#### Texte à lire

Lorsqu’il faut ajouter un dessin artistique, cela nécessite un carton intermédiaire avec un dessin artistique agrandi. « Sur ce carton, on va tracer les plombs pour que les lignes de découpe ne passent pas, par exemple, au milieu du visage d’un personnage », explique Anne Brugirard. « Il faut que la technique soit au service de l’image ! »
Ensuite, il faut tracer le calque et le reporter sur un papier blanc, appelé le tracé. Ce dernier permet de faire la découpe avec un ciseaux à trois lames, en laissant une petite marge pour permettre le passage du plomb entre les verres.
Une fois tous les papiers des pièces de vitrail découpés,le professionnel choisit la coloration à l’aide d’échantillons de papier de verre. Étape suivante : la découpe des pièces dans le verre. Si certaines pièces ont des dessins, il va ensuite peindre les motifs et cuire ces pièces au four. On peut également utiliser la technique de gravure sur verre, en jouant sur la multitude de couches d’une feuille de verre et sur leurs différents dégradés.
Pour ce qui est de la matière première, Anne Brugirard commande des feuilles de verre à la verrerie de Saint-Just, seule fabrique française de verre, située non loin de Saint-Étienne.

########

▸ Travail demandé: Transcrivez sans modification le passage du texte sur la fabrication du vitrail qui débute aux mots « Lorsqu’il faut ajouter » et s'achève après « entre les verres. ».

#### Entrées affichées

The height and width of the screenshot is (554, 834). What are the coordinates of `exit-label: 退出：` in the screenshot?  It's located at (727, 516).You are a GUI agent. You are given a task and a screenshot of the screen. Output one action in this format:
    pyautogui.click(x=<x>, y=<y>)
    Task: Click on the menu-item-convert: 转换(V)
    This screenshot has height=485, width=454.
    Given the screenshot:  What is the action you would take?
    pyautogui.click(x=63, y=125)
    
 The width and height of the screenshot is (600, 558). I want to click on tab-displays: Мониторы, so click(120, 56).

########
#### Entrées affichées

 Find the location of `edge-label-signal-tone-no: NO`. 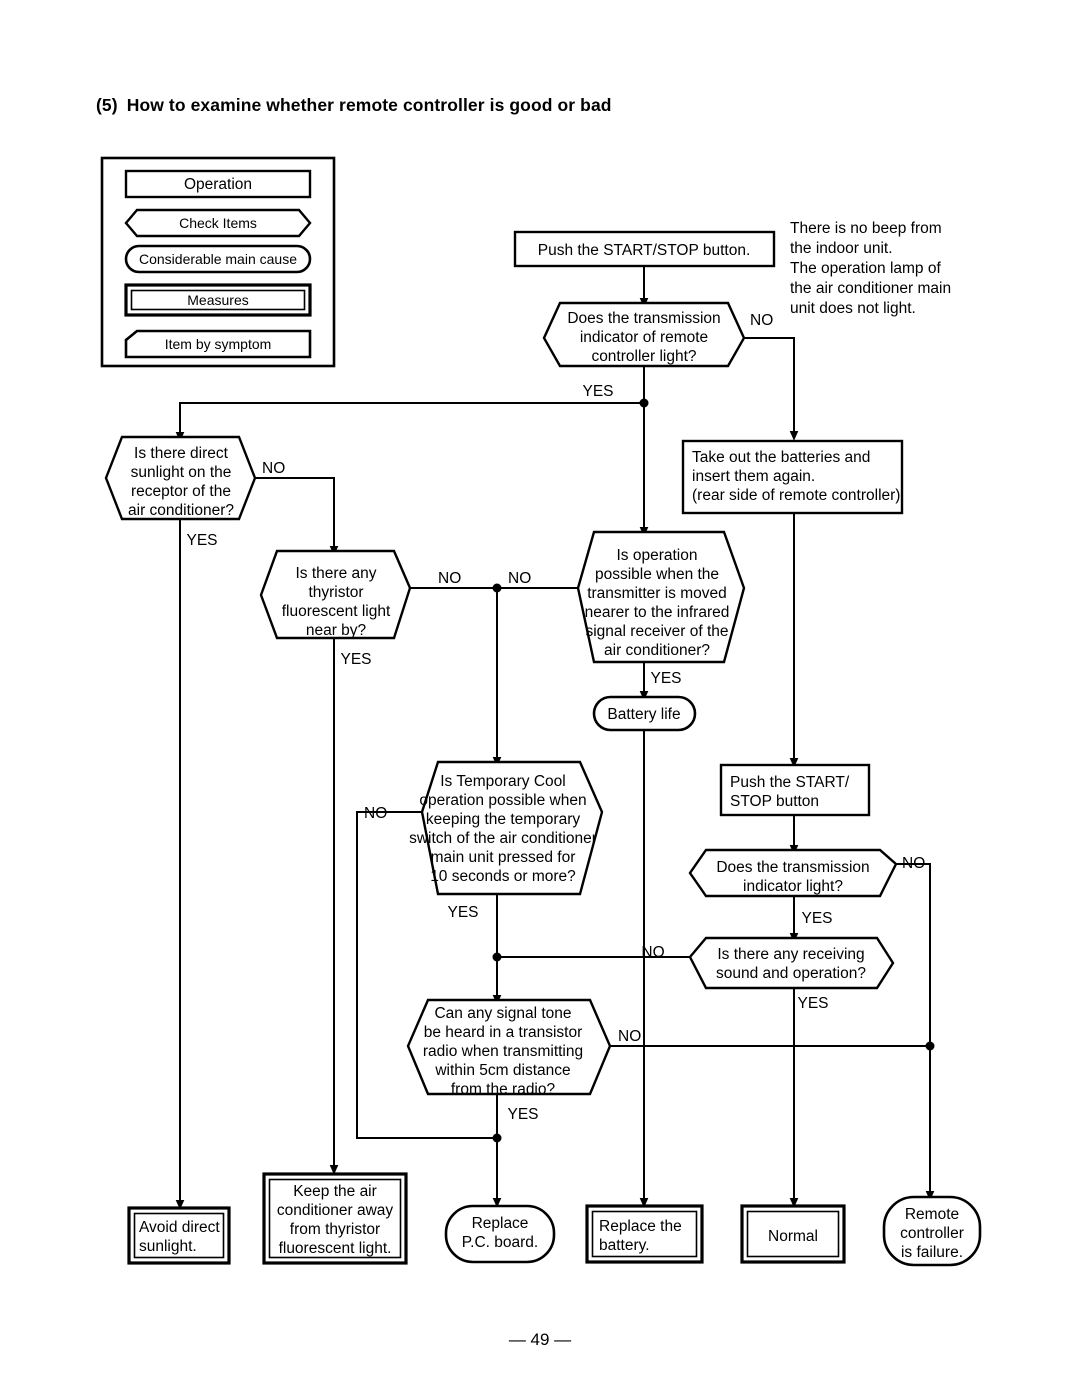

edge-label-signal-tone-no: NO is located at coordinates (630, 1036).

########

▸ Résultat obtenu:
Lorsqu’il faut ajouter un dessin artistique, cela nécessite un carton intermédiaire avec un dessin artistique agrandi. « Sur ce carton, on va tracer les plombs pour que les lignes de découpe ne passent pas, par exemple, au milieu du visage d’un personnage », explique Anne Brugirard. « Il faut que la technique soit au service de l’image ! »
Ensuite, il faut tracer le calque et le reporter sur un papier blanc, appelé le tracé. Ce dernier permet de faire la découpe avec un ciseaux à trois lames, en laissant une petite marge pour permettre le passage du plomb entre les verres.